Ian Roberts (Stuttgart):
Markedness, Creolization and Language Change

Freitag, 15.00 Uhr

This paper can be thought of as an exercise in the application of the theory of parameters to a set of data. I will discuss a fairly simple, well-known and well-understood parameter, and show how evidence from language change, language acquisition and creolisation supports the idea that there is an unmarked value of this parameter: the "weak" value in terms of the proposals in Chomsky (1995). This leads to the contention that the weak value of a parameter is always the unmarked value. Drawing on work by Clark & Roberts (1993), we will see that this conclusion is underpinned by the theory of learnability.

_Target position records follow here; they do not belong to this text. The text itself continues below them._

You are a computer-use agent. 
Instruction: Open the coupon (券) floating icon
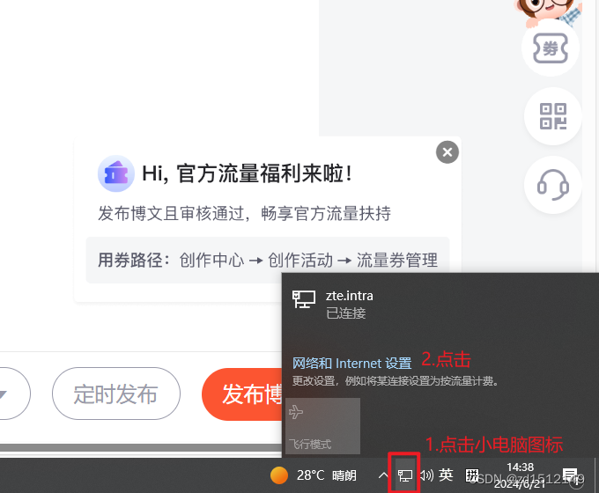click(x=551, y=48)
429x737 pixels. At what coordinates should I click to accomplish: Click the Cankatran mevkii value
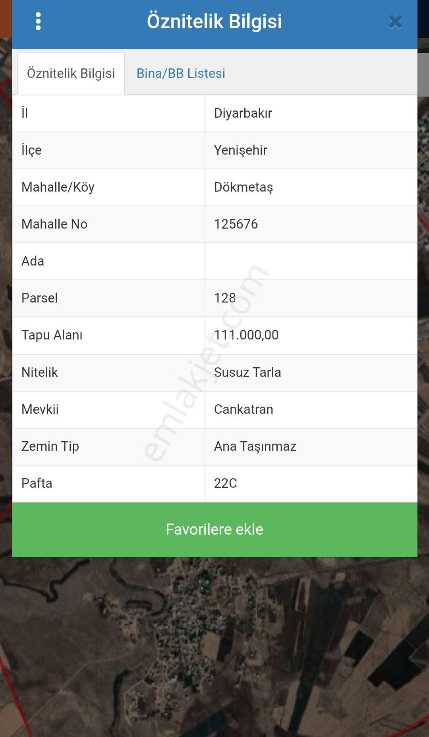click(x=243, y=409)
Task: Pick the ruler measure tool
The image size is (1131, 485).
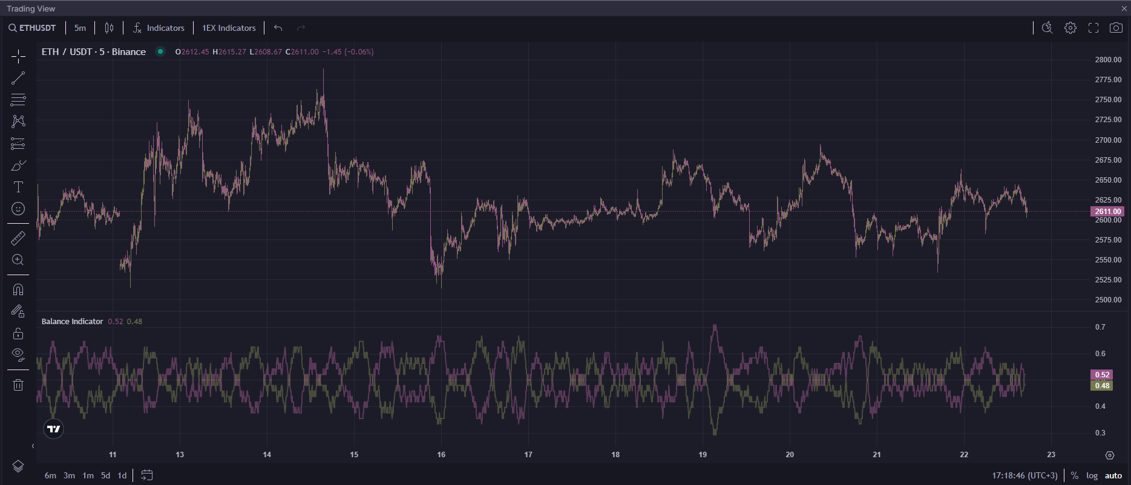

The parameter in question is the one that governs verb-movement to Infl. In Section 1, I present the basic data that motivates the postulation of such a parameter. In Section 2, I describe the evidence that the value of this parameter changed in 16th-century English. In Section 3, I offer an interpretation of the recently-discovered "root-infinitive" stage of the acquisition of English and many other languages that amounts to proposing that root infinitives result from the verb-movement parameter being initially set to the unmarked value. In Section 4, I argue, concentrating on Haitian, that French-based creoles have the default value of this parameter, perhaps because creoles generally have default parameter values (cf. Bickerton (1984)), an idea that I attempt to substantiate.